### Required task
Starting at the line that contains "Point to the subtitle" and stopping after the line that contains "Point to the face", express those lines as a Markdown table with the columns Row and Line. Number each row and leave out blank lines.

----

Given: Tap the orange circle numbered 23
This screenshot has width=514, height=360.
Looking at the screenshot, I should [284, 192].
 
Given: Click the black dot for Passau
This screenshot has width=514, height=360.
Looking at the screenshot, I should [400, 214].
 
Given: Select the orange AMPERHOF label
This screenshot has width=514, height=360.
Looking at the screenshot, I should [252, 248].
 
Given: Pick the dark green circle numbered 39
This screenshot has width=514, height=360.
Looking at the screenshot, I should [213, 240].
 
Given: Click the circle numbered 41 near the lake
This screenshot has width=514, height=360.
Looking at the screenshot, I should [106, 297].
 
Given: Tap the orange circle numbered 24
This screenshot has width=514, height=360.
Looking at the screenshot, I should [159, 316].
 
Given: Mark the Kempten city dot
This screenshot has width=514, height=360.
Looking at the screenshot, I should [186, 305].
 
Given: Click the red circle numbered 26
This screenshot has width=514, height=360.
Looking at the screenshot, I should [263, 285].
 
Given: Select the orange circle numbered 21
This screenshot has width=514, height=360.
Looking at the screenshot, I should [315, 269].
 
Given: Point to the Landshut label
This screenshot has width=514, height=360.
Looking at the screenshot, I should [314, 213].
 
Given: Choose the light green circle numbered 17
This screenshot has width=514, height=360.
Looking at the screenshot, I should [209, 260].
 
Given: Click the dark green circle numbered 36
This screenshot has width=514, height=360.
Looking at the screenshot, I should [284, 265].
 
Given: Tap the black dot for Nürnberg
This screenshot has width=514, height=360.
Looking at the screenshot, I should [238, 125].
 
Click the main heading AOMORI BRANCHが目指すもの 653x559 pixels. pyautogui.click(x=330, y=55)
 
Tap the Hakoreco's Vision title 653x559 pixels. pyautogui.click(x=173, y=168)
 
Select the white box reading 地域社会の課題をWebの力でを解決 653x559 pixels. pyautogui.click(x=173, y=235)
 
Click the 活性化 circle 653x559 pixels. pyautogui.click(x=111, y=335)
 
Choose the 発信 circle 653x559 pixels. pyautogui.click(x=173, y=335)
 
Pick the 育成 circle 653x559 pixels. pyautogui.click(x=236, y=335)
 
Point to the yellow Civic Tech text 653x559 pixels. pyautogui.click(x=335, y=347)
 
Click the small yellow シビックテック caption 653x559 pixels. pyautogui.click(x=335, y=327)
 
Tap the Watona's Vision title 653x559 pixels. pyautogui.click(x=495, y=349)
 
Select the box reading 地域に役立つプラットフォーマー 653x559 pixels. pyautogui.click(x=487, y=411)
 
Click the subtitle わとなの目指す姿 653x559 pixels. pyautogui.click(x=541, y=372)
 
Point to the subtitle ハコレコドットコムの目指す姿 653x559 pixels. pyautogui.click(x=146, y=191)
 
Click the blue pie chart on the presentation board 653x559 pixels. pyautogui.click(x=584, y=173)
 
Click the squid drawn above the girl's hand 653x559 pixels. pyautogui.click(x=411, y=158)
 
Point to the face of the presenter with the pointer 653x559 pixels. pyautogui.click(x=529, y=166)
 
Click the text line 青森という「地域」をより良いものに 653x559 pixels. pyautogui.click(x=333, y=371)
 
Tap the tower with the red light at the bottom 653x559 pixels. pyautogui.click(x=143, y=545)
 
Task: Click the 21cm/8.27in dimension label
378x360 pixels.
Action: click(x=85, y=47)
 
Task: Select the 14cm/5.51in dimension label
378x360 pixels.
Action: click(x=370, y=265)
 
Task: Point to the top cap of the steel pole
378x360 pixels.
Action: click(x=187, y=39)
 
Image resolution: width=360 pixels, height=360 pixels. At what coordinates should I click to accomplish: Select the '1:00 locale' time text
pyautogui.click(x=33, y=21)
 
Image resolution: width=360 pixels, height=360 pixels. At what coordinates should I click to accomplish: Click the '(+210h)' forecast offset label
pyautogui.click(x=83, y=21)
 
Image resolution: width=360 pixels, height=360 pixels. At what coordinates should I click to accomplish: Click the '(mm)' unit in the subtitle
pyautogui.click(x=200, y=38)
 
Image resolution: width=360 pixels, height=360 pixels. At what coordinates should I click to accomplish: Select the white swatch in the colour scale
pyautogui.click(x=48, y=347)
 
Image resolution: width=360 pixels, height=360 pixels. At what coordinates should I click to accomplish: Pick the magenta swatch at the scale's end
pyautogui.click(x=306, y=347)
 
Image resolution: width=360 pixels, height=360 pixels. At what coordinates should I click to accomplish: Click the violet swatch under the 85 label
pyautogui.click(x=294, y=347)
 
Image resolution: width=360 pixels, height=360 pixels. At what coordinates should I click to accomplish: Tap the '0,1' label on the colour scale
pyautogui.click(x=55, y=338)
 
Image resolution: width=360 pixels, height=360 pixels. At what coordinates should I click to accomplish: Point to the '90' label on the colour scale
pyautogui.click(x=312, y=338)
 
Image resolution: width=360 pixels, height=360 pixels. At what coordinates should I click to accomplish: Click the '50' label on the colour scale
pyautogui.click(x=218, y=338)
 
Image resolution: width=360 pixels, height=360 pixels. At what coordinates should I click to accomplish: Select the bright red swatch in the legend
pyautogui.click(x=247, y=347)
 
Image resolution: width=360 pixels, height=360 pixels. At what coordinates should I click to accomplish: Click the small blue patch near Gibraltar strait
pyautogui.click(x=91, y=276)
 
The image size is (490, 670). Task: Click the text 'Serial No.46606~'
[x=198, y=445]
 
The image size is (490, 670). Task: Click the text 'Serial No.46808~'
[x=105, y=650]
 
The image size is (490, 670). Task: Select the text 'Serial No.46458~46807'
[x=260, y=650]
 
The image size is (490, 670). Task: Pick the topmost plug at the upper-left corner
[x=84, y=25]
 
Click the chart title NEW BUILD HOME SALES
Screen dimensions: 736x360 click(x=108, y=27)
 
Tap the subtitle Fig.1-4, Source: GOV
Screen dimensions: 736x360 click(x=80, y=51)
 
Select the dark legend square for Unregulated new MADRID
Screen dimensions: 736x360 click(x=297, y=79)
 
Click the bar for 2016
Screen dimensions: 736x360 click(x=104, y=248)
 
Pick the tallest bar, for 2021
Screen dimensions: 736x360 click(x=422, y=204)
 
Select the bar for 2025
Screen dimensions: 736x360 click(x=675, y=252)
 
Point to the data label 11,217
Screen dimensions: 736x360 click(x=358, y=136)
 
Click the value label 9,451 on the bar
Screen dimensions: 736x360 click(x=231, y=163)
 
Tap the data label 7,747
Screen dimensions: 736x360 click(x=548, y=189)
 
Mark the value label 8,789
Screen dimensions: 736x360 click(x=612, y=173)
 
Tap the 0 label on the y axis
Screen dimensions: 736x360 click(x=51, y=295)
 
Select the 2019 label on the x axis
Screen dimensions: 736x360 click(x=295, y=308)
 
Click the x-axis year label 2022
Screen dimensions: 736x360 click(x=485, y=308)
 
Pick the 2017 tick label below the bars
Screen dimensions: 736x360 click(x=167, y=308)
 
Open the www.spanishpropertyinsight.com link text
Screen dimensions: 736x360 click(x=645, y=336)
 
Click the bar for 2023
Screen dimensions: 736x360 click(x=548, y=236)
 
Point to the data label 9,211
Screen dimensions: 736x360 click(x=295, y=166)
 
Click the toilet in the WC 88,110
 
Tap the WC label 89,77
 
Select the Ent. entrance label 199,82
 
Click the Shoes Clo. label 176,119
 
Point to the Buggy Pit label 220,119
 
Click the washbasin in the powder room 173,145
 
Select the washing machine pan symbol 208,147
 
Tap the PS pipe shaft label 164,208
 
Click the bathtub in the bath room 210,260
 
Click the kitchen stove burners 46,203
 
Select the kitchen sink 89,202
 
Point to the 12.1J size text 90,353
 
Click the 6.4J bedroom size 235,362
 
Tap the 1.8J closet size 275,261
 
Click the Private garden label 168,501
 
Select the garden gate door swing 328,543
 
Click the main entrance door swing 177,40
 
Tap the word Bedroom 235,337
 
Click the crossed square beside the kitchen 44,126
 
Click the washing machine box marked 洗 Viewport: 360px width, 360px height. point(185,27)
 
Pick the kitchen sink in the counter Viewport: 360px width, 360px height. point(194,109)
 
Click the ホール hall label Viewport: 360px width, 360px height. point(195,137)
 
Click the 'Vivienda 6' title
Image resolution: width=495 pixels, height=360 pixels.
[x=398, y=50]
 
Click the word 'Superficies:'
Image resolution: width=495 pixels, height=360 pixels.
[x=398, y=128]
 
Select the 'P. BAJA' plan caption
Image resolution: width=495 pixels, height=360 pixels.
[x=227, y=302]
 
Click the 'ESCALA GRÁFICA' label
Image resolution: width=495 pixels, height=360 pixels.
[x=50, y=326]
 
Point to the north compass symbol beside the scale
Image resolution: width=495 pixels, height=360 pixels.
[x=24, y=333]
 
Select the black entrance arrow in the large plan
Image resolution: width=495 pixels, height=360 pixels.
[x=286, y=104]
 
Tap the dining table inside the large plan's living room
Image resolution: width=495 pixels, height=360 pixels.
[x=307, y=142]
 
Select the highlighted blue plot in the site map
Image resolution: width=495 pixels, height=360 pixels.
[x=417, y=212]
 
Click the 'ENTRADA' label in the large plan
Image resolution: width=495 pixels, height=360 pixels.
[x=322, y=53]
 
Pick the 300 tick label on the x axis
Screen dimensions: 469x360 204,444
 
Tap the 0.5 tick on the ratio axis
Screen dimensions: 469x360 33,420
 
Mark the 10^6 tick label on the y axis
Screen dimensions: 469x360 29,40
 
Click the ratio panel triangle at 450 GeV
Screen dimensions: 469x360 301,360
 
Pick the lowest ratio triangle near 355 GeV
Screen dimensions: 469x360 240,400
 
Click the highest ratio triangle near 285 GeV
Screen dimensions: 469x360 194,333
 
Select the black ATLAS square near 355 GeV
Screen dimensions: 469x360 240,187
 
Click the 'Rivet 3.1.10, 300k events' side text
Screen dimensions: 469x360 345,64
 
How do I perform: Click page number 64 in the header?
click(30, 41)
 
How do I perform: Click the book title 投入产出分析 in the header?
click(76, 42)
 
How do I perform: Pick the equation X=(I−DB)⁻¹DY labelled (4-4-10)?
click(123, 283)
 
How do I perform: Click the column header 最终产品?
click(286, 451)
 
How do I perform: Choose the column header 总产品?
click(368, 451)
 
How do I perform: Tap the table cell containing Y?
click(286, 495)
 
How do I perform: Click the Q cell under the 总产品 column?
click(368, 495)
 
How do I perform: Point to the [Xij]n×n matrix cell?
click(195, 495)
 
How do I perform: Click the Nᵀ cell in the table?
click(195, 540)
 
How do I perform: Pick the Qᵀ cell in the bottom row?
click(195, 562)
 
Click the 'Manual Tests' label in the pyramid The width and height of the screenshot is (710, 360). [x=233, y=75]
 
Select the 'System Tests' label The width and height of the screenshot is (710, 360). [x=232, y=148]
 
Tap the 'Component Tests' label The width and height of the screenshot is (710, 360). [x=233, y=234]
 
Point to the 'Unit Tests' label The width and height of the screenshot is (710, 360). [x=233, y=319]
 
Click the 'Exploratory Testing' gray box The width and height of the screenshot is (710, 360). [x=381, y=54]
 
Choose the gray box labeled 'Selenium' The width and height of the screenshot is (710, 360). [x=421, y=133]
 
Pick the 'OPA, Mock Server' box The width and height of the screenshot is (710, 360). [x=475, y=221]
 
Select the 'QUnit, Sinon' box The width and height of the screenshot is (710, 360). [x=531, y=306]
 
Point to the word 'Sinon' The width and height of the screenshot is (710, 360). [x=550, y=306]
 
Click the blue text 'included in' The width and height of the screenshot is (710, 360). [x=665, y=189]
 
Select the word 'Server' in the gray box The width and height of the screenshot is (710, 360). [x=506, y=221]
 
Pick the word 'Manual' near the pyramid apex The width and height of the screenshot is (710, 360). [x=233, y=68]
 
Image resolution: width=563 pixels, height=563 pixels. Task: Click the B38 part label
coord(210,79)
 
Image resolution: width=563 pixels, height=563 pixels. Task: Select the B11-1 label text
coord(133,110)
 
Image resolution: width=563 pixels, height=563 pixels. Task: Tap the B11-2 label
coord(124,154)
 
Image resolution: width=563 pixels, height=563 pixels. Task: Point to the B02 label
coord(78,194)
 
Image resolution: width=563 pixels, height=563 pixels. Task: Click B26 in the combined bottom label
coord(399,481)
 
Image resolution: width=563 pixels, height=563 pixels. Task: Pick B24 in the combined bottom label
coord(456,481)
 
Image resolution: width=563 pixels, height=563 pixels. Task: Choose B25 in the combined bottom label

----

### Answer to the exercise
| Row | Line |
|---|---|
| 1 | Point to the subtitle ハコレコドットコムの目指す姿 653x559 pixels. pyautogui.click(x=146, y=191) |
| 2 | Click the blue pie chart on the presentation board 653x559 pixels. pyautogui.click(x=584, y=173) |
| 3 | Click the squid drawn above the girl's hand 653x559 pixels. pyautogui.click(x=411, y=158) |
| 4 | Point to the face of the presenter with the pointer 653x559 pixels. pyautogui.click(x=529, y=166) |